**課題概要:** 下の項目のうち、「has height=723, width=1676.」を含む行から始めて「The width and height of the screenshot is (1080, 480).」を含む行で終わる範囲を、両端の行も含めて一字一句変えずに再掲せよ。それ以外の行は書かないこと。

**使えるデータ:**
● ● ● ● ● ● ●

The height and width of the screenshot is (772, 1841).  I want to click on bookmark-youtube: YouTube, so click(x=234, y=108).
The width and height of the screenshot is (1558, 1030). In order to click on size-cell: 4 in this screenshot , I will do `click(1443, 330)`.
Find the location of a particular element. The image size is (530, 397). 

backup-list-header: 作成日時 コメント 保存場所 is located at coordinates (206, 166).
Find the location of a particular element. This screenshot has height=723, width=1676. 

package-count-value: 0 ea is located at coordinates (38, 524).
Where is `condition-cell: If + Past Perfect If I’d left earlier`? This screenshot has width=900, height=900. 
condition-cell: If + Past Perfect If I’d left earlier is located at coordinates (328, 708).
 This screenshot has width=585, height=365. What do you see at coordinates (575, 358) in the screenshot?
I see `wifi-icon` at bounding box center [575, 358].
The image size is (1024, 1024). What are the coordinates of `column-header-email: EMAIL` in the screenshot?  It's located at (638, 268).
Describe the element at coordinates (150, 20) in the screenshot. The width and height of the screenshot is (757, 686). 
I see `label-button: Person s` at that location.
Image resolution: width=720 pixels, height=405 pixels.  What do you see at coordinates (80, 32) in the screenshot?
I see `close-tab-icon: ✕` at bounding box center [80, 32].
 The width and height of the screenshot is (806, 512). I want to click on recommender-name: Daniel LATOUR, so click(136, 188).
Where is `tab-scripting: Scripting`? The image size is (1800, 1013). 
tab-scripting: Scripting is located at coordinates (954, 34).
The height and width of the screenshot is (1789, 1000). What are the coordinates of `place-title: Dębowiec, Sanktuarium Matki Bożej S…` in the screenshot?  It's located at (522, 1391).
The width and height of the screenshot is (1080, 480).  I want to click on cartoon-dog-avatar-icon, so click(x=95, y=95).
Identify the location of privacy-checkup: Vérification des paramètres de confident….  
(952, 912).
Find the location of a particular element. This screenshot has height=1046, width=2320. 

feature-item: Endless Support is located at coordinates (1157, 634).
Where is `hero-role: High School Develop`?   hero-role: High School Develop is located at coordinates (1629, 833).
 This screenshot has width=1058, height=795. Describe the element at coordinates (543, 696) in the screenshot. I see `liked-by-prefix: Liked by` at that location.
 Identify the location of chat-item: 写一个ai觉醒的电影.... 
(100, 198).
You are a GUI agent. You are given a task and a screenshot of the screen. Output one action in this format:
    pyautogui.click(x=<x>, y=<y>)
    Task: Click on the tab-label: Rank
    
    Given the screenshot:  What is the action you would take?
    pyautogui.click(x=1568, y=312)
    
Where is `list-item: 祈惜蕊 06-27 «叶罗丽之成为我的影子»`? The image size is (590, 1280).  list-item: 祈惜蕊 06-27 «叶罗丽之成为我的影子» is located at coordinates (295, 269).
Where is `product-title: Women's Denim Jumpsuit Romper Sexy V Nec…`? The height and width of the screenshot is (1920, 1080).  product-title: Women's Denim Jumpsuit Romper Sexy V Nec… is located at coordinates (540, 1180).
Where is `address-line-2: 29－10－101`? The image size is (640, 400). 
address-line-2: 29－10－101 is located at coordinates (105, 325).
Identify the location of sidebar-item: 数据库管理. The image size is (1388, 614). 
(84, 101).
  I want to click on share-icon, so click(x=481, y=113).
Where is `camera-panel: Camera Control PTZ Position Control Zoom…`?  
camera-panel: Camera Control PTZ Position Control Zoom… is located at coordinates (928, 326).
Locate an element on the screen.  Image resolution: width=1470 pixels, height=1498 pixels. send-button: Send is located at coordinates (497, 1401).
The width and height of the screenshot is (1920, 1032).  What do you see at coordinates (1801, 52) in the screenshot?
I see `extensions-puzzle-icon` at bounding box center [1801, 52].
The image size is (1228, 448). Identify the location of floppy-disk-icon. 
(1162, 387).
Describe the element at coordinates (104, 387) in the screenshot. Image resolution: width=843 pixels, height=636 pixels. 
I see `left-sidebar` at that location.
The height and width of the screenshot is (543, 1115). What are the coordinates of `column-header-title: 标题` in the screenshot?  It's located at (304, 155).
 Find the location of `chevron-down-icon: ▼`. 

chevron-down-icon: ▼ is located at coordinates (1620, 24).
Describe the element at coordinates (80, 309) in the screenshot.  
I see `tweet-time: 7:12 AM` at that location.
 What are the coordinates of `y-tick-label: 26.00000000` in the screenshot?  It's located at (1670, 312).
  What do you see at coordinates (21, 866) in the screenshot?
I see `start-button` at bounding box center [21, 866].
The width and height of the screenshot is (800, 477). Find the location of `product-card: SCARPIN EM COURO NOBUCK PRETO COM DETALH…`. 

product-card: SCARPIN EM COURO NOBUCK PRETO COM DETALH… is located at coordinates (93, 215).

● ● ● ● ● ● ●

**解答:**
Find the location of a particular element. This screenshot has height=723, width=1676. 

package-count-value: 0 ea is located at coordinates (38, 524).
Where is `condition-cell: If + Past Perfect If I’d left earlier`? This screenshot has width=900, height=900. 
condition-cell: If + Past Perfect If I’d left earlier is located at coordinates (328, 708).
 This screenshot has width=585, height=365. What do you see at coordinates (575, 358) in the screenshot?
I see `wifi-icon` at bounding box center [575, 358].
The image size is (1024, 1024). What are the coordinates of `column-header-email: EMAIL` in the screenshot?  It's located at (638, 268).
Describe the element at coordinates (150, 20) in the screenshot. The width and height of the screenshot is (757, 686). 
I see `label-button: Person s` at that location.
Image resolution: width=720 pixels, height=405 pixels.  What do you see at coordinates (80, 32) in the screenshot?
I see `close-tab-icon: ✕` at bounding box center [80, 32].
 The width and height of the screenshot is (806, 512). I want to click on recommender-name: Daniel LATOUR, so click(136, 188).
Where is `tab-scripting: Scripting`? The image size is (1800, 1013). 
tab-scripting: Scripting is located at coordinates (954, 34).
The height and width of the screenshot is (1789, 1000). What are the coordinates of `place-title: Dębowiec, Sanktuarium Matki Bożej S…` in the screenshot?  It's located at (522, 1391).
The width and height of the screenshot is (1080, 480).  I want to click on cartoon-dog-avatar-icon, so click(x=95, y=95).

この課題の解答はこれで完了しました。